In [None]:
%matplotlib inline
import matplotlib.pyplot as plt
import seaborn as sns
sns.set_style('white')
plt.rcParams['figure.figsize'] = (20, 20)

In [None]:
import nltk
import spacy
import requests
import numpy as np
import pandas as pd
import networkx as nx
from string import punctuation
from sklearn.feature_extraction.text import CountVectorizer

nlp = spacy.load('en')

def remove_punctuation(input_string):
    return input_string.translate(str.maketrans('', '', punctuation))


def window_over_sentences(sentences, size=2):
    return [' '.join(sentences[i : i + size]) 
            for i in range(len(sentences) - size - 1)]


def sequences_to_count_matrix(sequences, count_vectorizer):
    '''count instances of each word in the vocabulary in each sentence'''
    return count_vectorizer.fit_transform(sequences).todense()


def is_plausible_entity(word):
    return ((word.pos_ == 'PROPN') & 
            (word.text.istitle()) & 
            (len(word) > 2))


def get_plausible_entities(count_vectorizer):
    vocabulary = remove_punctuation(' '.join(count_vectorizer.vocabulary_.keys()))
    plausible_entities = [word.text for word in nlp(vocabulary)
                          if is_plausible_entity(word)]
    return plausible_entities


def get_adjacency_matrix(count_matrix, count_vectorizer, plausible_entities):
    '''
    count instances of each plausible entity in each sequence. 
    return character/character counts
    '''
    relevant_indicies = [count_vectorizer.vocabulary_[e]
                         for e in plausible_entities]
    interaction_matrix = count_matrix[:, relevant_indicies]
    adjacency = interaction_matrix.T.dot(interaction_matrix)
    np.fill_diagonal(adjacency, 0)
    return pd.DataFrame(data=adjacency, 
                        columns=plausible_entities, 
                        index=plausible_entities)


def get_edgelist(adjacency, threshold):
    rows, columns = np.where(np.triu(adjacency.values, 1) > threshold)
    edges = np.column_stack([adjacency.index[rows],
                             adjacency.columns[columns],
                             adjacency.values[rows, columns]])
    return pd.DataFrame(data=edges,
                        columns=['source', 'target', 'value'])


def bookworm(book, threshold=15):
    sentences = nltk.sent_tokenize(book)
    sequences = window_over_sentences(sentences)
    count_vectorizer = CountVectorizer(lowercase=False)
    count_matrix = sequences_to_count_matrix(sequences, count_vectorizer)
    plausible_entities = get_plausible_entities(count_vectorizer)

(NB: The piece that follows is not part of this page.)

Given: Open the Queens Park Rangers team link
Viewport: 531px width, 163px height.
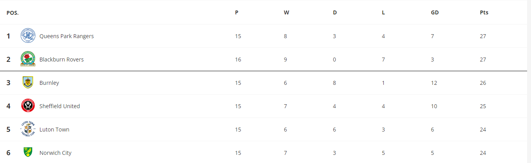Looking at the screenshot, I should click(66, 36).
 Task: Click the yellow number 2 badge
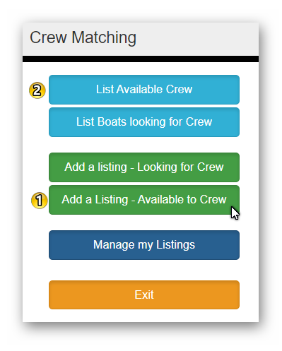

    adjacency = get_adjacency_matrix(count_matrix, 
                                     count_vectorizer, 
                                     plausible_entities)

    edgelist = get_edgelist(adjacency, threshold)
    return nx.from_pandas_edgelist(edgelist, 
                                   source='source', 
                                   target='target', 
                                   edge_attr='value')


In [None]:
from bs4 import BeautifulSoup
from tqdm import tqdm_notebook as tqdm
import netlsd

In [None]:
base_url = 'http://www.glozman.com/textpages.html'
a = requests.get(base_url).text
soup = BeautifulSoup(a, 'html.parser')
urls = ['http://www.glozman.com/' + url.get('href') for url in soup.find_all('a')]

In [None]:
urls_to_parse = [url for url in urls if 'Harry Potter' in url]
graphs = {}

for url in tqdm(urls_to_parse):
    try:
        book = requests.get(url).text
        graphs[url] = bookworm(book, threshold=20)
    except: pass

In [None]:
feature_vectors = {url: netlsd.heat(graph) for url, graph in graphs.items()}

In [None]:
from scipy.spatial.distance import cdist

similarity = {
    n_1: {n_2: netlsd.compare(sig_1, sig_2)
          for n_2, sig_2 in feature_vectors.items()
         }
    for n_1, sig_1 in feature_vectors.items()
}

In [None]:
sns.heatmap(pd.DataFrame(data=similarity,
                         columns=feature_vectors.keys(),
                         index=feature_vectors.keys()));

In [None]:
nx.draw(graphs['http://www.glozman.com/TextPages/Harry Potter 1 - Sorcerer\'s Stone.txt'],
        with_labels=True)